Purpose: The present study evaluated the predictive role of Bax, excision repair cross-complementation group 1 (ERCC1), and thymidylate synthase (TS) on clinical outcomes in patients with advanced gastric cancer treated with 5-fluorouracil (5-FU) and platinum palliative chemotherapy.
Materials and Methods: One hundred and twenty-eight patients with metastatic or recurrent gastric cancer were treated with a chemotherapy regimen of either 5-FU and heptaplatin (FH) (56 patients) or 5-FU, leucovorin, and oxaliplatin (FOLFOX) (72 patients). Pretreatment tumor biopsy specimens were analyzed for Bax, ERCC1, and TS expression by immunohistochemistry.
Results: High expression of Bax, ERCC1 and TS was observed in 49 (38%), 60 (47%), and 48 (38%) patients, respectively. The median overall survival (OS) of patients in total was 10 months. Low expression of Bax was associated with poor OS (median, 9 months vs. 12 months; 2-year, 7% vs. 32%; p=0.0005) in univariate analysis, while expression of ERCC1 and TS was not correlated with patient outcome. The outcome of patients with low expression of Bax was significantly worse in the FOLFOX group (median OS, 9 months vs. 18 months; p=0.0008), without significant difference in the FH group. In multivariate analysis, low expression of Bax was a significant independent predictor of poor OS (p=0.014).

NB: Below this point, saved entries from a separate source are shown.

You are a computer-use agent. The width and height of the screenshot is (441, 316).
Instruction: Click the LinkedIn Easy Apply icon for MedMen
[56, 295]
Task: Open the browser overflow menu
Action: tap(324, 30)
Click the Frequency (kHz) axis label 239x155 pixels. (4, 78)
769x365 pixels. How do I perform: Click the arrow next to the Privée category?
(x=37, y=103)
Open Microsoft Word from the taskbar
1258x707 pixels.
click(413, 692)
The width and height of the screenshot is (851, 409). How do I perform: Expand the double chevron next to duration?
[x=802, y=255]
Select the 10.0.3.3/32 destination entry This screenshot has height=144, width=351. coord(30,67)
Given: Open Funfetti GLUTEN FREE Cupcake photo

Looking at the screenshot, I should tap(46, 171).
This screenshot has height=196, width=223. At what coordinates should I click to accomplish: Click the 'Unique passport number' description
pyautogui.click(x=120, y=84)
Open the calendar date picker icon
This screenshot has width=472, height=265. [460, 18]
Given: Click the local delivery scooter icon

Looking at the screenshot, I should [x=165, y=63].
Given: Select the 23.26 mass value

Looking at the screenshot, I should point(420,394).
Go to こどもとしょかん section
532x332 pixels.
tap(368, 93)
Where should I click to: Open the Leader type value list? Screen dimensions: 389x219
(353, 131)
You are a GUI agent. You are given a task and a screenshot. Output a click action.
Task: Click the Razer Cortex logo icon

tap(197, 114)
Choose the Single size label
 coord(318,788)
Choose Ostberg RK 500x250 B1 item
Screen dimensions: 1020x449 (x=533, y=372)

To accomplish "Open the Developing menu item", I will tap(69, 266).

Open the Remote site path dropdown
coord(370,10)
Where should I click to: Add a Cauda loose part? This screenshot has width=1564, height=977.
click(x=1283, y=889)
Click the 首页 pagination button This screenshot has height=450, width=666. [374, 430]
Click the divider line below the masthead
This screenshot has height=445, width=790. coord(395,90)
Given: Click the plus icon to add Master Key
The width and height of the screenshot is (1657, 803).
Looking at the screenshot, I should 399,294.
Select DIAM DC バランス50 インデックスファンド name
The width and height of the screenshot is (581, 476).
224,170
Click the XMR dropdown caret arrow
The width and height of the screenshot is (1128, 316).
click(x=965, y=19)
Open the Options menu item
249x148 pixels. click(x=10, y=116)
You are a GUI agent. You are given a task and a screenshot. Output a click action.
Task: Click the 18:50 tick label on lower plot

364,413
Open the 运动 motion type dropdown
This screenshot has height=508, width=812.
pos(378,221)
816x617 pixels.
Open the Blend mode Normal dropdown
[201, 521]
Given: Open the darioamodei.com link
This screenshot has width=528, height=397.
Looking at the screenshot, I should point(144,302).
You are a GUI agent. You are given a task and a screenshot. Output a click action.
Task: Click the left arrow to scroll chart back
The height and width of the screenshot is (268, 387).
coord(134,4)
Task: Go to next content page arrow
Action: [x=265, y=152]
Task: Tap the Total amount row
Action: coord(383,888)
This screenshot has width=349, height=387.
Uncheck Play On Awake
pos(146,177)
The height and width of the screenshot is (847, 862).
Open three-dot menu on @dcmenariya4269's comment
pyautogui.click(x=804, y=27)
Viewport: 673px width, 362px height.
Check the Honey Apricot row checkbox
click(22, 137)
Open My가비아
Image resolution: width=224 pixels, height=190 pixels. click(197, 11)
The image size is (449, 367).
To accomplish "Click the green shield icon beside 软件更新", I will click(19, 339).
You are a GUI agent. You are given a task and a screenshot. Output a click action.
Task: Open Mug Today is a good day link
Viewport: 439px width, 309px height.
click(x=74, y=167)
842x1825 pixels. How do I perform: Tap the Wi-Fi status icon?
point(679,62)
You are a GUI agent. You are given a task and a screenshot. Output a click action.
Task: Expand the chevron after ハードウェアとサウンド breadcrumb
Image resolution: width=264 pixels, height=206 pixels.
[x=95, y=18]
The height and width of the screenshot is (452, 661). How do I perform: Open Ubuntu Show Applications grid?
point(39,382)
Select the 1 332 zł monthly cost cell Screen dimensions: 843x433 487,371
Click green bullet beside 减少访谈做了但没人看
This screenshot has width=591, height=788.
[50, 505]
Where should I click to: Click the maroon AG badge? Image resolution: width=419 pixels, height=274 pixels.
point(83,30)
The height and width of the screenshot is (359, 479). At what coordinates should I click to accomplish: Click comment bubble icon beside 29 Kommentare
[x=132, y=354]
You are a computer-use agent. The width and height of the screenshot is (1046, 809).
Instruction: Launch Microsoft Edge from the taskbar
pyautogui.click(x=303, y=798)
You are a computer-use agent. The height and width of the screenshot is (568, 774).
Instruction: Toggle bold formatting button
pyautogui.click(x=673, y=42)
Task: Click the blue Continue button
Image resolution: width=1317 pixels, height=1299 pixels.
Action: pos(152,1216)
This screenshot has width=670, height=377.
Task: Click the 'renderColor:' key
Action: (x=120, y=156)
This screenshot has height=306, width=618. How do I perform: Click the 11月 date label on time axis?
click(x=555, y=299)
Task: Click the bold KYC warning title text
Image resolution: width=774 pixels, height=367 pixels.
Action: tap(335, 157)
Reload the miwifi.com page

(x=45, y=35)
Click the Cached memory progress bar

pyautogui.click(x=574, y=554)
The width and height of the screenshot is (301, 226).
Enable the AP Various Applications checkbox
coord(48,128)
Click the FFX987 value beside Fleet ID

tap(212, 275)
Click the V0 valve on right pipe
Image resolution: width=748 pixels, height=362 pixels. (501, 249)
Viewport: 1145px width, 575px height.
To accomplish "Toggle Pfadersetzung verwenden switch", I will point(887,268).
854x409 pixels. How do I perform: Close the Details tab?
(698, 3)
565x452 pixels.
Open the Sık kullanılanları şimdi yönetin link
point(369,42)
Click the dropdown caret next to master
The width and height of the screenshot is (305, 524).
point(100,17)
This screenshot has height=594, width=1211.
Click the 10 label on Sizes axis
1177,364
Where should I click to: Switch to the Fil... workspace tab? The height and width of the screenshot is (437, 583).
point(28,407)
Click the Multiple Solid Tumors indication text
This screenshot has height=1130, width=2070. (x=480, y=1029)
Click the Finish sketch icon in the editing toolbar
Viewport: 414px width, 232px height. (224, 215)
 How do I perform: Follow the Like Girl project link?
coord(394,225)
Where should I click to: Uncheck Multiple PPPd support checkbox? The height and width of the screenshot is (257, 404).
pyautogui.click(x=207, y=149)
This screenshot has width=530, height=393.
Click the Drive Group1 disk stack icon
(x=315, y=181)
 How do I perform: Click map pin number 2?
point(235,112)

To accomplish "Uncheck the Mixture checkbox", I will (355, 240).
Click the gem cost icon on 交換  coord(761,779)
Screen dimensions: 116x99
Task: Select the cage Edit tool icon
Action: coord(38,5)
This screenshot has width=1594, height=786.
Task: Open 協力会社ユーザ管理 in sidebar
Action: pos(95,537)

Conclusions: Low expression of Bax was significantly associated with the poor survival of patients with metastatic or recurrent gastric cancer treated with 5-FU and platinum chemotherapy. Immunohistochemical staining for Bax with pretreatment biopsy specimen may be useful in selecting FOLFOX regimen as a treatment option for these patients.